* _Work to be completed_: In the food security seminar transcript below, edit the part starting with "ROCK ANDREA" and going on through "problem for them." so that "Haiti" is replaced by "Madagascar", and write out that part again.

Food Security Seminar Lincoln, Nebraska

November 29, 2012
video

HEIDI MANLEY
The U.S. Department of State hosted our first-ever Fulbright food security seminar as part of our flagship Fulbright program in Lincoln, Nebraska.

It was hosted in collaboration with the University of Nebraska-Lincoln and the Institute of International Education.

We had 77 Fulbright foreign students participate in this first food security seminar. These students are all from developing countries.

The seminar's purpose was to bring together a number of our Fulbright foreign students to explore an issue that is deemed critical by the U.S. Department of State.

It's one of our priority issues. And that is the global concern of food security.

ASSOUMANE ALHASSANE MAIGA
Global food security is a huge issue, a huge concern for me.

NAPE MOTHAPO
It's very important, not only to South Africa, not only to Africa, but to the global society as a whole.

HARUN ARMAGAN
When I hear global security, the first thing that comes to my mind is the right for everyone to reach food and the water they need to survive.

SARA MOUKARZEL
How the availability of food to individuals might affect politics, might affect general health and long-term sustainability.

ROCK ANDREA
In Haiti, there are more than four million people who are facing food insecurity and vulnerability. Accessibility to food is a problem for them.

HOA NGUYEN
Even though Vietnam is now the second-largest exporter of rice, we still have poor people who lack food.

As an American farmer, what does food security mean to you?

MARK GUSTAFSON
To me, food security is the ability to produce enough food and distribute it more equitably, but do it in a sustainable way so that you can continue to do that in the future.

My name is Mark Gustafson. I'm a fifth-generation farmer living in the house that I grew up in. We have 900 acres of dry land or rain-fed crops. Corn and soybeans, principally.

We farm in hills, which means that it's a highly erodable soil, so we have to farm using minimum tillage practices in order to protect our soil.

We farm corn and soybeans. We've tried some food-grade corn, some white corn. We've also, in the past, raised soybeans.

I don't like to see the environment degraded. Some of our waterways have gotten polluted. I think we're working on addressing that and have made some significant strides.

But you've got to look at how you're impacting other aspects of life, the environment, you've got to do it in an environment friendly, sustainable over time way.

Welcome to UNO. What we do at the facility is we work on some major crops for improving yield and nutritional qualities. To keep pace with the growing population, we need to generate more food, healthier food.

This machine is called a scanning electron microscope. So it basically helps you see the surface, the detailed structures. This one can go up to 500,000 magnification. I think the ... goes to 0.5 nanometers. So, you can really see lots of details.

* _Record excerpts_:
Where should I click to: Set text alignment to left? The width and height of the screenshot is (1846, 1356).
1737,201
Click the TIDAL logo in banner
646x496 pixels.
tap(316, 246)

* _Answer for this exercise_:
ROCK ANDREA
In Madagascar, there are more than four million people who are facing food insecurity and vulnerability. Accessibility to food is a problem for them.